Stored items from a collection:
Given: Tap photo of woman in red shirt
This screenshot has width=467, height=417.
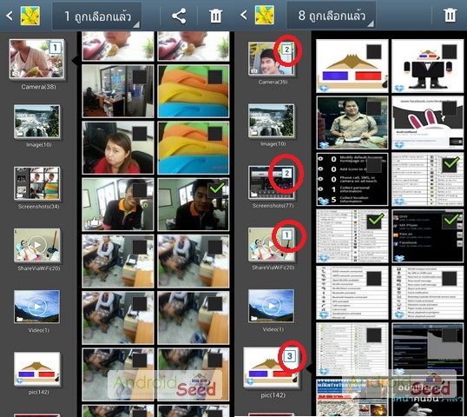Looking at the screenshot, I should point(118,148).
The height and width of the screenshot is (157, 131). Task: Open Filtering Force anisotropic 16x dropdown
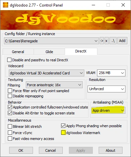(54, 85)
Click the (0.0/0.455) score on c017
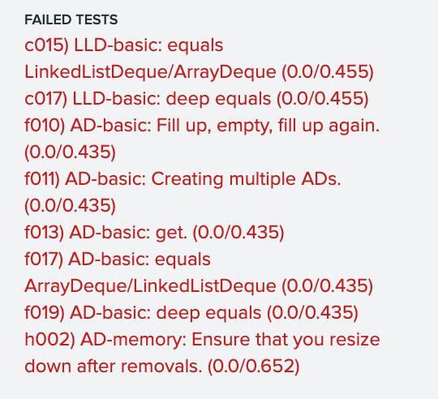Image resolution: width=438 pixels, height=399 pixels. click(323, 99)
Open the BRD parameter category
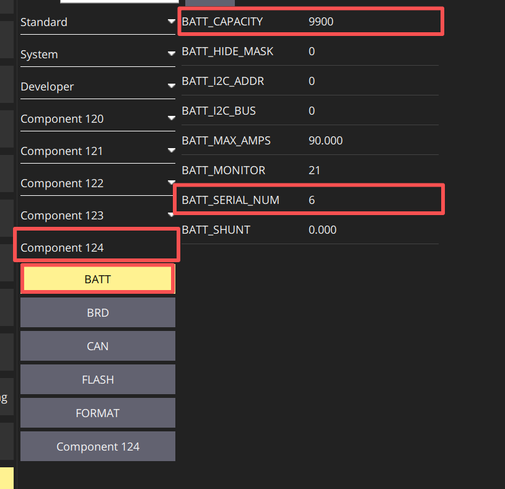 97,312
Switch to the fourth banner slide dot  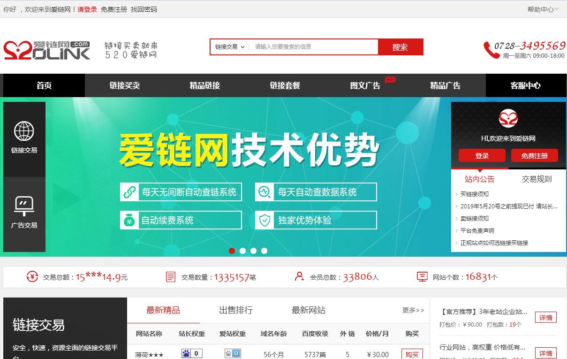click(x=264, y=251)

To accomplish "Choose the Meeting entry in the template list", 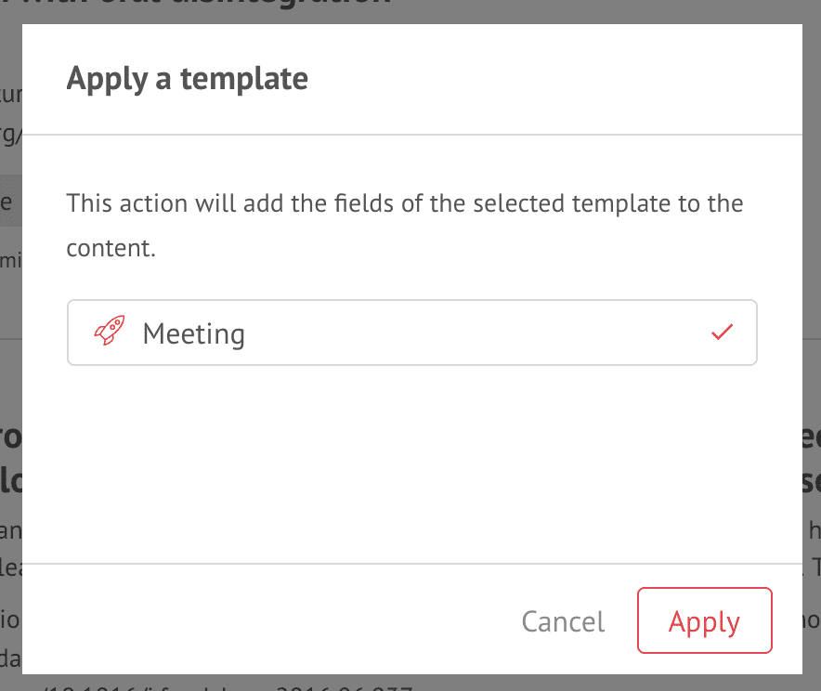I will coord(412,332).
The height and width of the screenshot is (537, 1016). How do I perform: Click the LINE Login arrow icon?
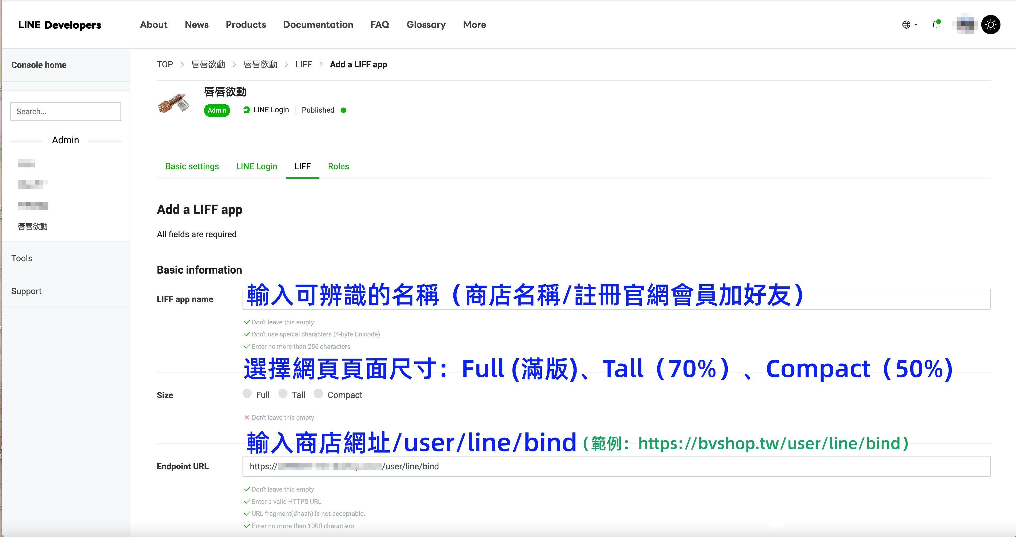pyautogui.click(x=247, y=110)
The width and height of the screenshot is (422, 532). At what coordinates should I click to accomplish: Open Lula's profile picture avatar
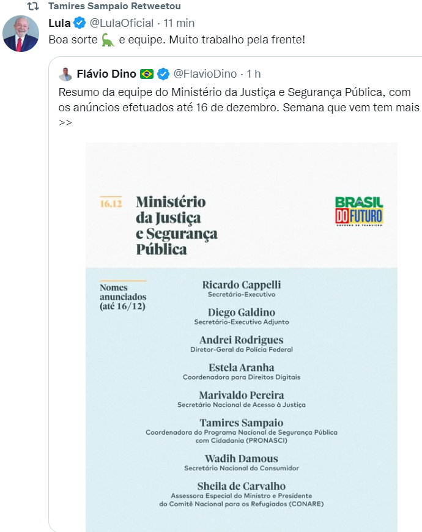click(21, 33)
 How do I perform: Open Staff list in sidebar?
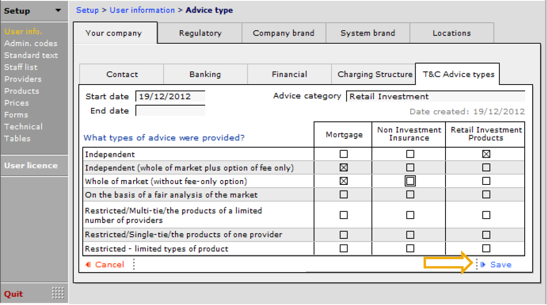21,67
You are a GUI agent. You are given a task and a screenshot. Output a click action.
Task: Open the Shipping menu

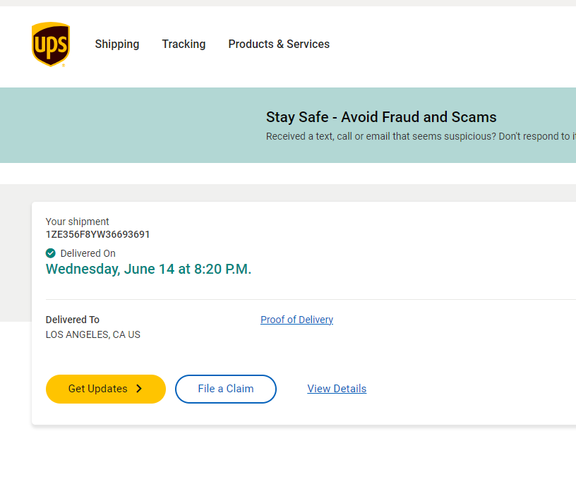tap(117, 44)
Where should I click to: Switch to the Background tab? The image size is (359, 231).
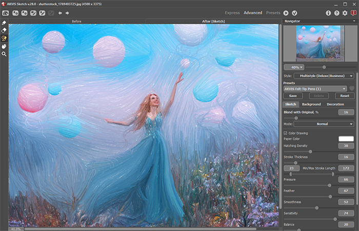tap(311, 104)
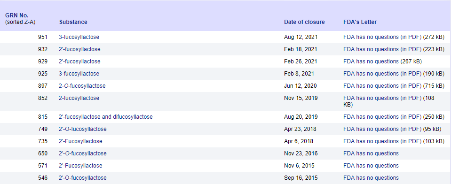Sort by FDA's Letter column header

[x=360, y=22]
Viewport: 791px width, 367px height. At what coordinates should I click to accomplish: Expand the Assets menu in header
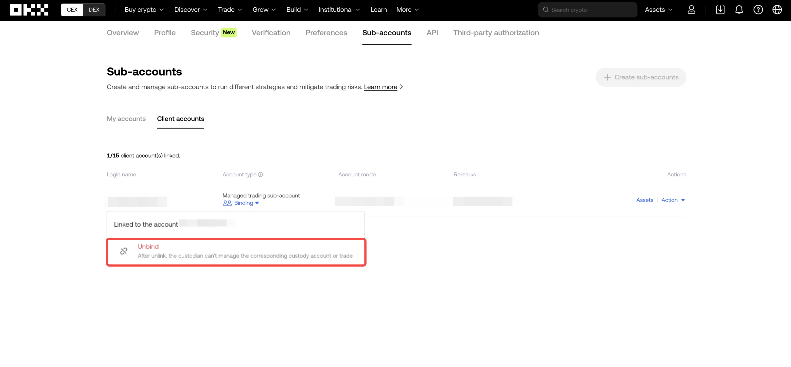(x=658, y=10)
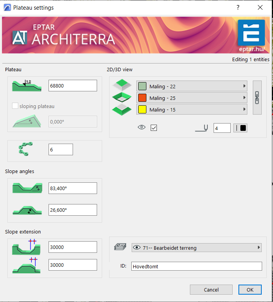Screen dimensions: 273x302
Task: Click the fill slope angle icon
Action: 26,210
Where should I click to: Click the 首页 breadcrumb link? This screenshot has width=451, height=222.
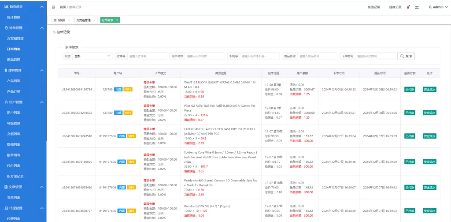click(63, 7)
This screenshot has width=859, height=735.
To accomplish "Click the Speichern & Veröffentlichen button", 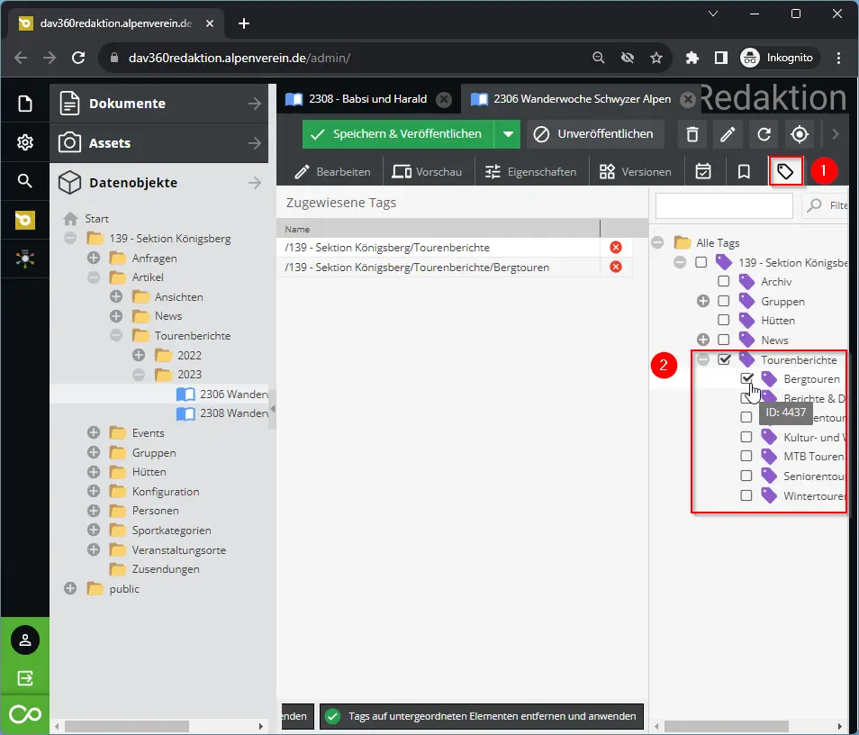I will [x=398, y=134].

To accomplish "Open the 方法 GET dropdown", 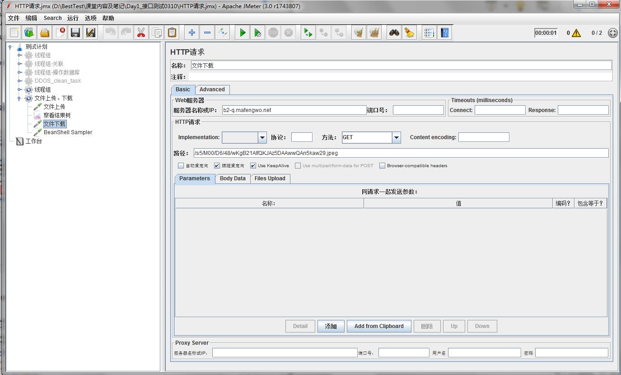I will click(x=396, y=137).
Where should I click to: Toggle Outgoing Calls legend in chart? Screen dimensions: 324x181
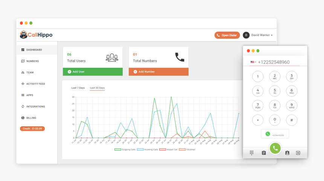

What the task asks =>
Starting at the beginning of the lines and ending at the line containing "Image resolution: width=438", rewrite those lines with "red shirt" changed to "green sweater" and everything else kept the same. Leave the pictures out of your answer.

Result of the exercise =>
Given: Tap photo of woman in green sweater
This screenshot has width=467, height=417.
Looking at the screenshot, I should point(118,148).
The height and width of the screenshot is (157, 131). Task: Open Filtering Force anisotropic 16x dropdown
(54, 85)
Click the (0.0/0.455) score on c017
Image resolution: width=438 pixels, height=399 pixels. click(323, 99)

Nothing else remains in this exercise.